> PROBLEM
Copy out the records that follow, leaving every character as it is.
□ □ □ □
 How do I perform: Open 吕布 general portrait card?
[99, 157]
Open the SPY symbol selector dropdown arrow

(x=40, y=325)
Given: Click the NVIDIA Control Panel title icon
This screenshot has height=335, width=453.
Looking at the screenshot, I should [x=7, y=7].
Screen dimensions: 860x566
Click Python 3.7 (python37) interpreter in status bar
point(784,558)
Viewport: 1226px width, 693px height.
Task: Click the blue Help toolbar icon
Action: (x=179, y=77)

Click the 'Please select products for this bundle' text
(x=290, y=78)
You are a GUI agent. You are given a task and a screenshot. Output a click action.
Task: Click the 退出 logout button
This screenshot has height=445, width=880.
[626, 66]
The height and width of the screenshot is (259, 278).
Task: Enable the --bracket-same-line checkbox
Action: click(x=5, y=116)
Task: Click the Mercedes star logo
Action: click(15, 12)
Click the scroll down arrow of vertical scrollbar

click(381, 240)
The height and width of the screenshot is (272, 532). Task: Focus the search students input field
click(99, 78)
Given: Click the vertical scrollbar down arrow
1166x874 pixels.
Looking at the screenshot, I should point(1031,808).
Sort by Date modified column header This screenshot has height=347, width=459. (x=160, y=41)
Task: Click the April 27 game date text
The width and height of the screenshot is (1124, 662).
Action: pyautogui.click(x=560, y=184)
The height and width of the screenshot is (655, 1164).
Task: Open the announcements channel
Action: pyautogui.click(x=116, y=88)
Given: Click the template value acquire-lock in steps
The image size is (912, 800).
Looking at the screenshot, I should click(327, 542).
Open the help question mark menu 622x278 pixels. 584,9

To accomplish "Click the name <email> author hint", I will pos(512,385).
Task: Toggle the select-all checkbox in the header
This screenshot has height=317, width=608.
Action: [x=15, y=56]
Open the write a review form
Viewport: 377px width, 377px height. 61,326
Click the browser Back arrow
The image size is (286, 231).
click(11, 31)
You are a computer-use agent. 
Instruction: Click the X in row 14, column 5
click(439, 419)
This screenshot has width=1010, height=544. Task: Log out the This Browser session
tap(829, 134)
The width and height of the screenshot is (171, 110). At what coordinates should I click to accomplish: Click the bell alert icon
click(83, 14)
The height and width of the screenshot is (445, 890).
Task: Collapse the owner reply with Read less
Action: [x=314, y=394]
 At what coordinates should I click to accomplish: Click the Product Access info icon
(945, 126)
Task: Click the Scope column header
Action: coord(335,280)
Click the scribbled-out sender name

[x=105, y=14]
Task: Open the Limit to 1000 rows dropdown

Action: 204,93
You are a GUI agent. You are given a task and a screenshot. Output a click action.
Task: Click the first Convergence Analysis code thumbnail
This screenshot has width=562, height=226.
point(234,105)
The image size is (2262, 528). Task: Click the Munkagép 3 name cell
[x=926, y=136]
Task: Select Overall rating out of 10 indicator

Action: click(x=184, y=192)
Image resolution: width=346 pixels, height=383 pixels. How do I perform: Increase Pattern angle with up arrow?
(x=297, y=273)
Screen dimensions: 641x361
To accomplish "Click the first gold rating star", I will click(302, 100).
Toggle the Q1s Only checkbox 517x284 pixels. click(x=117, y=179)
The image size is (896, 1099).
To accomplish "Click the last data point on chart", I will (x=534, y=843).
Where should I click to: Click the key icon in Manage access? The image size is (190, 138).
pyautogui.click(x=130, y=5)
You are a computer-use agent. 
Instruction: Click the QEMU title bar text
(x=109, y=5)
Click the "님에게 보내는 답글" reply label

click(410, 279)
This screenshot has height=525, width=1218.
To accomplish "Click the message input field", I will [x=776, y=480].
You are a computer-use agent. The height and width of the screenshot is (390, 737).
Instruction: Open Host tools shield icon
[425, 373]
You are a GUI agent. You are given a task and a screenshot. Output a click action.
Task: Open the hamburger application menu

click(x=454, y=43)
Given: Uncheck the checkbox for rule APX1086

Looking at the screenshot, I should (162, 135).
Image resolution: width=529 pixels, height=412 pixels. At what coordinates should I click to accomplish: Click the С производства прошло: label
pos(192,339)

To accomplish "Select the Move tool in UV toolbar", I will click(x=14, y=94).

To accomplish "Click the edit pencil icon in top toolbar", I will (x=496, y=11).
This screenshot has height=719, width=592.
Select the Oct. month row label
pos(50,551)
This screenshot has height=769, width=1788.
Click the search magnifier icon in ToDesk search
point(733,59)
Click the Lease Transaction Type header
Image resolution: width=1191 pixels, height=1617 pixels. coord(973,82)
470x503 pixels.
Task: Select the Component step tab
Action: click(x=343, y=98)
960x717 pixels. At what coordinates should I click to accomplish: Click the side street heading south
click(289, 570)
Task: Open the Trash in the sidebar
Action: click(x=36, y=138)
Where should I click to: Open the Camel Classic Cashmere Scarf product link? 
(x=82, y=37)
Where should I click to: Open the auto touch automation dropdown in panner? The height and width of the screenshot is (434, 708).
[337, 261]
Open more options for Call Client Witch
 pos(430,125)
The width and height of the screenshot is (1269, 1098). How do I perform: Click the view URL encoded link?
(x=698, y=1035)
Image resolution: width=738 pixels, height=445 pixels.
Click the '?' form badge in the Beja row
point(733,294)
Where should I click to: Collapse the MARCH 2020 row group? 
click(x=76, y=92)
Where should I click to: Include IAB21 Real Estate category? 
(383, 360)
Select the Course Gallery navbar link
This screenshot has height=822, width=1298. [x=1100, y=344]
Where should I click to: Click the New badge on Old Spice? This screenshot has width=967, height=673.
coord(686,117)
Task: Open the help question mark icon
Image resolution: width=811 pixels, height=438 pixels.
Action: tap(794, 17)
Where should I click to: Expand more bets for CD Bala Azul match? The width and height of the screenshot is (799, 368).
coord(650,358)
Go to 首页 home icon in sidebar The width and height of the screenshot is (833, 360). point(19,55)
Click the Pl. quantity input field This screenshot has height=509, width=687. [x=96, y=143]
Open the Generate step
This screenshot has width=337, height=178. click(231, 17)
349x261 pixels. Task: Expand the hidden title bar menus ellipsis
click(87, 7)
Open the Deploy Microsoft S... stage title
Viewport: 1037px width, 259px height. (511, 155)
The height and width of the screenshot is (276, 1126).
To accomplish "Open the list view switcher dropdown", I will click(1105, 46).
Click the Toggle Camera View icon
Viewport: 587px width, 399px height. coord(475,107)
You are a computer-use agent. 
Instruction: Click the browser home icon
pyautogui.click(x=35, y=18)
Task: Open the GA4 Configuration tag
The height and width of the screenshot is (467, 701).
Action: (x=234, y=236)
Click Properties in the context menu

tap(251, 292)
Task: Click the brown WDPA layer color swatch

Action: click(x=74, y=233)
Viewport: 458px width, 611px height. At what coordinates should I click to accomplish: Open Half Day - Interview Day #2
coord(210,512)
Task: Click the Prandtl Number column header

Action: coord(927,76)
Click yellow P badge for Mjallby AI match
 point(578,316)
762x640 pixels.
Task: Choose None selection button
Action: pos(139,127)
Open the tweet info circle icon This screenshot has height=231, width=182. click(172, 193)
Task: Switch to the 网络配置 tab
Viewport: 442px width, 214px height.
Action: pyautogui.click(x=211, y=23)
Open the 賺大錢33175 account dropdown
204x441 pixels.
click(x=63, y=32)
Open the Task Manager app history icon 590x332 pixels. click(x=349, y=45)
□ □ □ □
> REPLY
 How do I perform: Open 吕布 general portrait card?
[99, 157]
Open the SPY symbol selector dropdown arrow

(x=40, y=325)
Given: Click the NVIDIA Control Panel title icon
This screenshot has height=335, width=453.
Looking at the screenshot, I should [x=7, y=7].
Screen dimensions: 860x566
Click Python 3.7 (python37) interpreter in status bar
point(784,558)
Viewport: 1226px width, 693px height.
Task: Click the blue Help toolbar icon
Action: (x=179, y=77)

Click the 'Please select products for this bundle' text
(x=290, y=78)
You are a GUI agent. You are given a task and a screenshot. Output a click action.
Task: Click the 退出 logout button
This screenshot has height=445, width=880.
[626, 66]
The height and width of the screenshot is (259, 278).
Task: Enable the --bracket-same-line checkbox
Action: click(x=5, y=116)
Task: Click the Mercedes star logo
Action: click(15, 12)
Click the scroll down arrow of vertical scrollbar

click(381, 240)
The height and width of the screenshot is (272, 532). Task: Focus the search students input field
click(99, 78)
Given: Click the vertical scrollbar down arrow
1166x874 pixels.
Looking at the screenshot, I should point(1031,808).
Sort by Date modified column header This screenshot has height=347, width=459. (x=160, y=41)
Task: Click the April 27 game date text
The width and height of the screenshot is (1124, 662).
Action: pyautogui.click(x=560, y=184)
The height and width of the screenshot is (655, 1164).
Task: Open the announcements channel
Action: pyautogui.click(x=116, y=88)
Given: Click the template value acquire-lock in steps
The image size is (912, 800).
Looking at the screenshot, I should click(327, 542).
Open the help question mark menu 622x278 pixels. 584,9

To accomplish "Click the name <email> author hint", I will pos(512,385).
Task: Toggle the select-all checkbox in the header
This screenshot has height=317, width=608.
Action: [x=15, y=56]
Open the write a review form
Viewport: 377px width, 377px height. 61,326
Click the browser Back arrow
The image size is (286, 231).
click(11, 31)
You are a computer-use agent. 
Instruction: Click the X in row 14, column 5
click(439, 419)
This screenshot has width=1010, height=544. Task: Log out the This Browser session
tap(829, 134)
The width and height of the screenshot is (171, 110). At what coordinates should I click to accomplish: Click the bell alert icon
click(83, 14)
The height and width of the screenshot is (445, 890).
Task: Collapse the owner reply with Read less
Action: [x=314, y=394]
 At what coordinates should I click to accomplish: Click the Product Access info icon
(945, 126)
Task: Click the Scope column header
Action: coord(335,280)
Click the scribbled-out sender name

[x=105, y=14]
Task: Open the Limit to 1000 rows dropdown

Action: 204,93
You are a GUI agent. You are given a task and a screenshot. Output a click action.
Task: Click the first Convergence Analysis code thumbnail
This screenshot has width=562, height=226.
point(234,105)
The image size is (2262, 528). Task: Click the Munkagép 3 name cell
[x=926, y=136]
Task: Select Overall rating out of 10 indicator

Action: click(x=184, y=192)
Image resolution: width=346 pixels, height=383 pixels. How do I perform: Increase Pattern angle with up arrow?
(x=297, y=273)
Screen dimensions: 641x361
To accomplish "Click the first gold rating star", I will click(302, 100).
Toggle the Q1s Only checkbox 517x284 pixels. click(x=117, y=179)
The image size is (896, 1099).
To accomplish "Click the last data point on chart", I will (x=534, y=843).
Where should I click to: Click the key icon in Manage access? The image size is (190, 138).
pyautogui.click(x=130, y=5)
You are a computer-use agent. 
Instruction: Click the QEMU title bar text
(x=109, y=5)
Click the "님에게 보내는 답글" reply label

click(410, 279)
This screenshot has height=525, width=1218.
To accomplish "Click the message input field", I will [x=776, y=480].
You are a computer-use agent. The height and width of the screenshot is (390, 737).
Instruction: Open Host tools shield icon
[425, 373]
You are a GUI agent. You are given a task and a screenshot. Output a click action.
Task: Open the hamburger application menu

click(x=454, y=43)
Given: Uncheck the checkbox for rule APX1086

Looking at the screenshot, I should (162, 135).
Image resolution: width=529 pixels, height=412 pixels. At what coordinates should I click to accomplish: Click the С производства прошло: label
pos(192,339)

To accomplish "Select the Move tool in UV toolbar", I will click(x=14, y=94).

To accomplish "Click the edit pencil icon in top toolbar", I will (x=496, y=11).
This screenshot has height=719, width=592.
Select the Oct. month row label
pos(50,551)
This screenshot has height=769, width=1788.
Click the search magnifier icon in ToDesk search
point(733,59)
Click the Lease Transaction Type header
Image resolution: width=1191 pixels, height=1617 pixels. coord(973,82)
470x503 pixels.
Task: Select the Component step tab
Action: click(x=343, y=98)
960x717 pixels. At what coordinates should I click to accomplish: Click the side street heading south
click(289, 570)
Task: Open the Trash in the sidebar
Action: click(x=36, y=138)
Where should I click to: Open the Camel Classic Cashmere Scarf product link? 
(x=82, y=37)
Where should I click to: Open the auto touch automation dropdown in panner? The height and width of the screenshot is (434, 708).
[337, 261]
Open more options for Call Client Witch
 pos(430,125)
The width and height of the screenshot is (1269, 1098). How do I perform: Click the view URL encoded link?
(x=698, y=1035)
Image resolution: width=738 pixels, height=445 pixels.
Click the '?' form badge in the Beja row
point(733,294)
Where should I click to: Collapse the MARCH 2020 row group? 
click(x=76, y=92)
Where should I click to: Include IAB21 Real Estate category? 
(383, 360)
Select the Course Gallery navbar link
This screenshot has height=822, width=1298. [x=1100, y=344]
Where should I click to: Click the New badge on Old Spice? This screenshot has width=967, height=673.
coord(686,117)
Task: Open the help question mark icon
Image resolution: width=811 pixels, height=438 pixels.
Action: tap(794, 17)
Where should I click to: Expand more bets for CD Bala Azul match? The width and height of the screenshot is (799, 368).
coord(650,358)
Go to 首页 home icon in sidebar The width and height of the screenshot is (833, 360). point(19,55)
Click the Pl. quantity input field This screenshot has height=509, width=687. [x=96, y=143]
Open the Generate step
This screenshot has width=337, height=178. click(231, 17)
349x261 pixels. Task: Expand the hidden title bar menus ellipsis
click(87, 7)
Open the Deploy Microsoft S... stage title
Viewport: 1037px width, 259px height. (511, 155)
The height and width of the screenshot is (276, 1126).
To accomplish "Open the list view switcher dropdown", I will click(1105, 46).
Click the Toggle Camera View icon
Viewport: 587px width, 399px height. coord(475,107)
You are a computer-use agent. 
Instruction: Click the browser home icon
pyautogui.click(x=35, y=18)
Task: Open the GA4 Configuration tag
The height and width of the screenshot is (467, 701).
Action: (x=234, y=236)
Click Properties in the context menu

tap(251, 292)
Task: Click the brown WDPA layer color swatch

Action: click(x=74, y=233)
Viewport: 458px width, 611px height. At what coordinates should I click to accomplish: Open Half Day - Interview Day #2
coord(210,512)
Task: Click the Prandtl Number column header

Action: coord(927,76)
Click yellow P badge for Mjallby AI match
 point(578,316)
762x640 pixels.
Task: Choose None selection button
Action: pos(139,127)
Open the tweet info circle icon This screenshot has height=231, width=182. click(172, 193)
Task: Switch to the 网络配置 tab
Viewport: 442px width, 214px height.
Action: pyautogui.click(x=211, y=23)
Open the 賺大錢33175 account dropdown
204x441 pixels.
click(x=63, y=32)
Open the Task Manager app history icon 590x332 pixels. click(x=349, y=45)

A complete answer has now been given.